NEW YORK — Sears Holdings Corp. posted a profit in the first quarter, reversing a year-ago loss, on sales that soared 58 percent due to the inclusion of sales from its Sears stores.

Earnings also were bolstered by the company’s efforts to reduce expenses at both Kmart and Sears Domestic.

On Thursday the company reported first-quarter net income of $180 million, or $1.14 a diluted share, which is against a loss of $9 million, or 7 cents, in the same period last year. The increased earnings beat the average analyst estimate of 64 cents a share for the quarter.

Revenues rose to $12 billion from $7.6 billion during the same quarter last year. The company attributed the increase to the inclusion of Sears stores for the entire quarterly period ended April 29. The prior year’s numbers did not include Sears results for the whole period because the retailer was acquired by Kmart Holding Corp. on March 24, 2005.

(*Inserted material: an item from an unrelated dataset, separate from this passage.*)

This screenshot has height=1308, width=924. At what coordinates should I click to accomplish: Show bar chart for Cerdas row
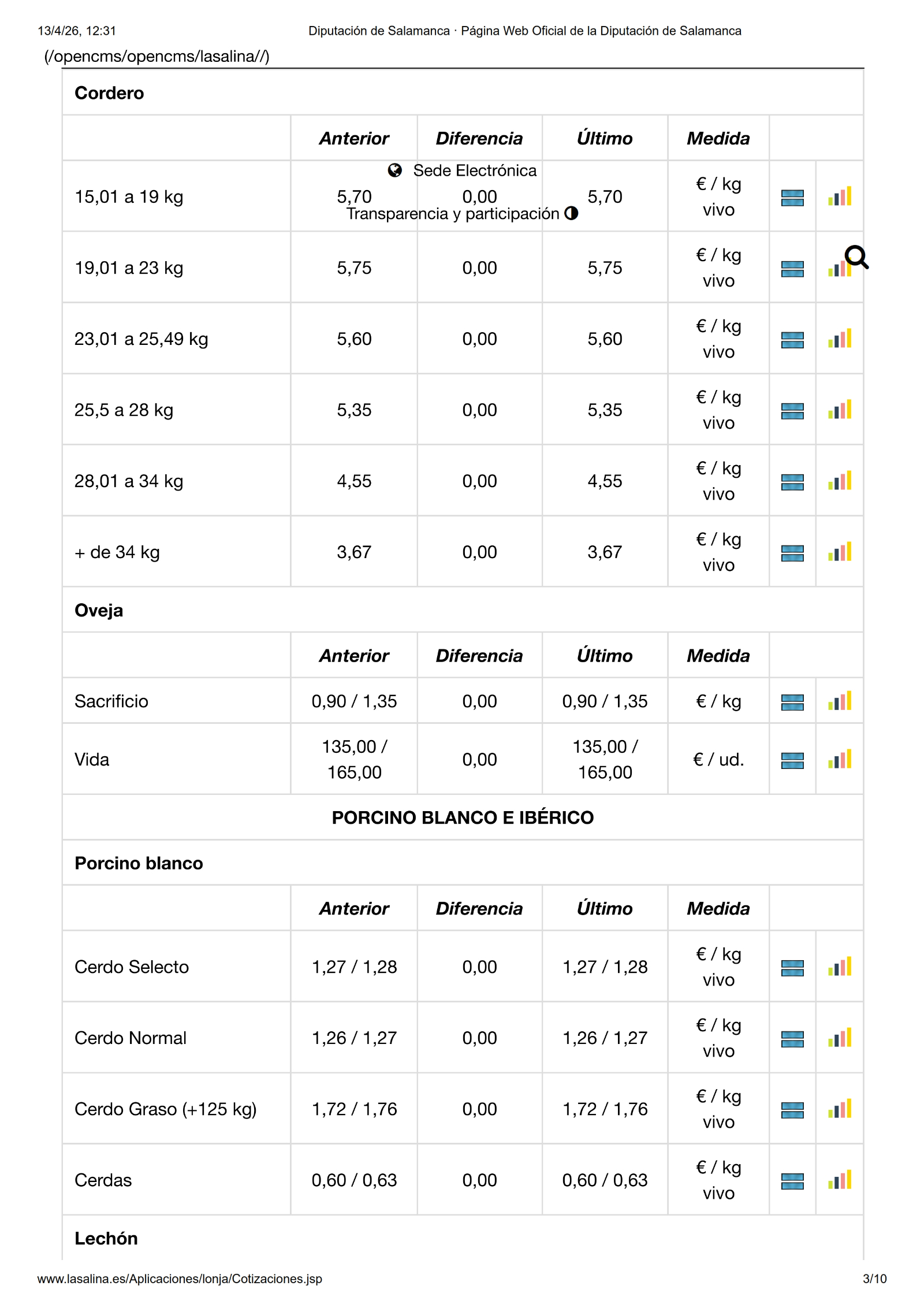click(839, 1180)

“While we’re pleased with the progress we’re making, we continue to look for ways to be more efficient and effective in our business,” said Aylwin Lewis, chief executive officer and president of the company, in a statement. “With a goal of dramatically improving the customer experience at all of Sears Holdings’ touch points, we are starting with the basic and working with our associates to drive the culture shift necessary to become a great retail company.”

Same-store sales in the first quarter declined 4.8 percent, with Sears Domestic comps declining 8.4 percent and Kmart’s dropping 0.2 percent. The decline at Sears was attributed to softness across all categories and formats except home appliances. The drop at Kmart was attributed to lower transaction volume in the home goods categories, according to the company.

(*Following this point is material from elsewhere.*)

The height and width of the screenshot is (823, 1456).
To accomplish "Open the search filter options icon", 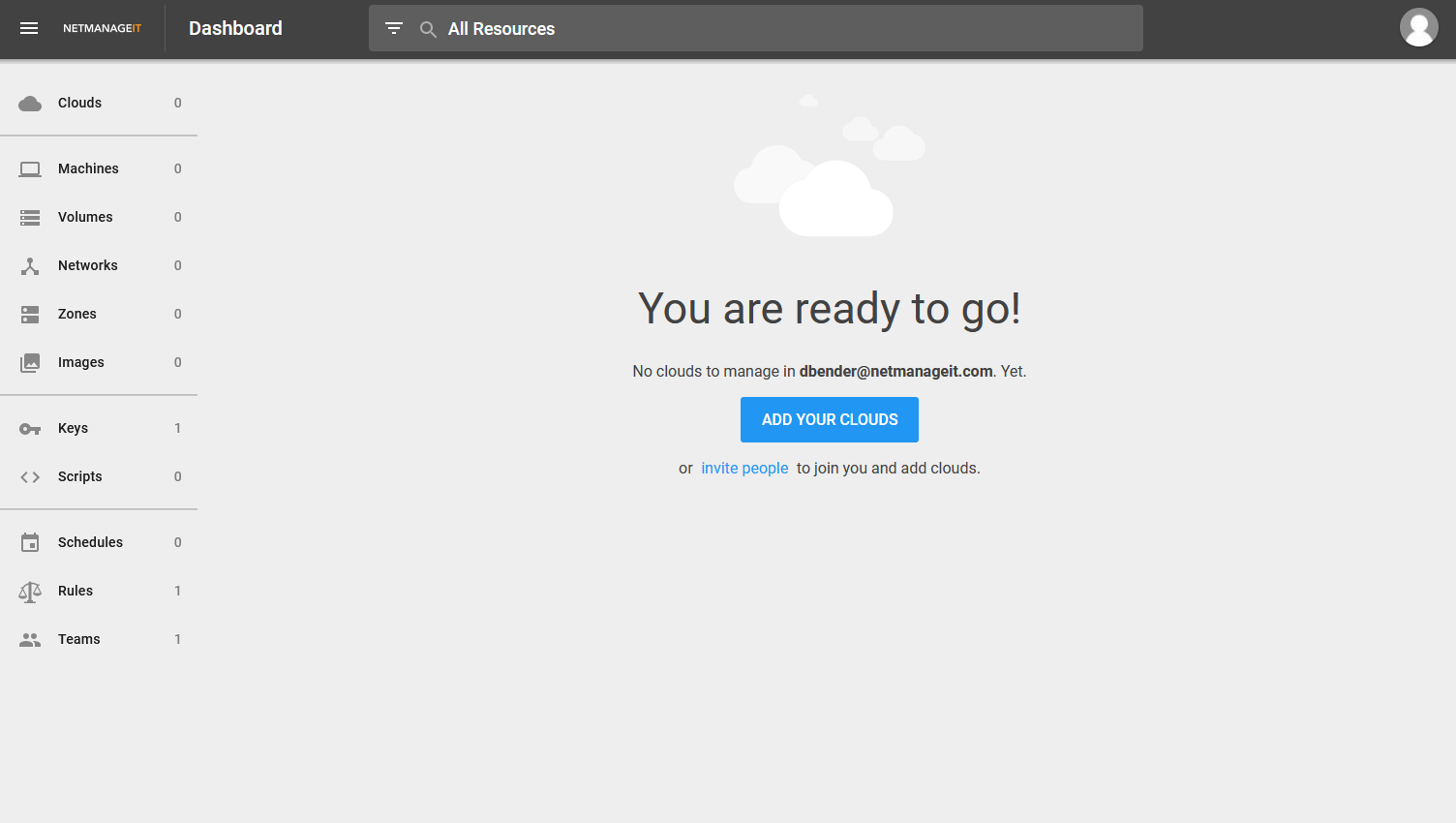I will pos(394,28).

Separately, Sears Holdings announced on Thursday that it reached a $215 million settlement in a class-action securities litigation filed over statements made by the company regarding its credit card business. According to the company, the settlement will not have an effect on earnings and is still subject to judicial approval. The initial action was filed in federal court in Illinois on behalf of purchasers of Sears, Roebuck & Co. securities during the period between Oct. 24, 2001, and Oct. 14, 2002. Sears, Roebuck sold its credit card business in November 2003.

This story first appeared in the May 19, 2006 issue of WWD. Subscribe Today.

“As we move forward, Sears Holdings believes it is important to put this matter behind us so that we can continue to focus on building a great retail company,” Lewis said in a statement.